Quality, like beauty, is in the eye of the beholder. Having been involved in evaluating quality at more than 10,000 building units over the past two decades, the definition of the word quality is something I’ve spent many, many hours contemplating.
When it comes to quality in the marketing world, and particularly in writing about marketing, Seth Godin is unparalleled. His books have arguably influenced as many professional marketers as the legendary David Ogilvy — the inspiration for Don Draper’s character in Mad Men.
So it should be no surprise that when Godin’s post about Quality came across my feed reader this morning, I couldn’t click fast enough. He opens with the following:
There are at least three ways we use the word ‘quality’ at work:
Quality as defined by Deming and Crosby: Meeting spec.
This first application of the word quality is the one most relevant to the built environment. Did the completed work meet the requirements and specifications established by law, code, industry standard of care, or contractual agreement?
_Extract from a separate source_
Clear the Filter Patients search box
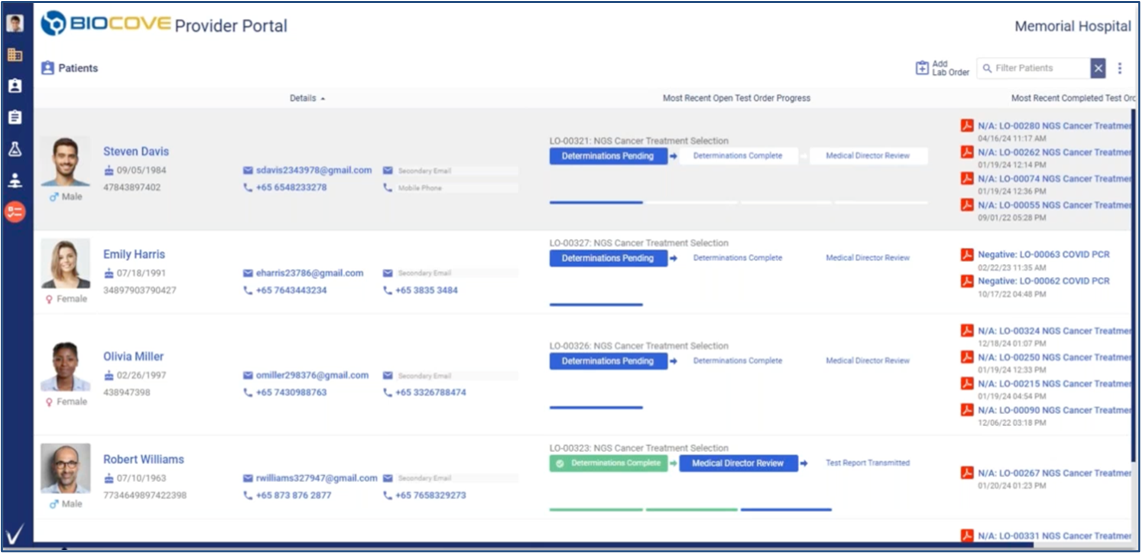The width and height of the screenshot is (1141, 553). pos(1098,68)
Another interpretation of quality:
Quality as defined by Ralph Lauren or Tiffany: The quality of deluxeness.
Yet another interpretation:
And finally, there’s the quality of right effort, of “I did my best,” of the sweat and vulnerability that happens when a human has given it her all.
In the end, Godin reaches the same conclusion that myself and others have come to when contemplating the meaning of quality: Before you can evaluate quality, you have to first define the applicable criteria for quality.
In other words, what does “done” look like? How do we know if we did it right? Or as Godin says, “what sort of quality are we seeking here?”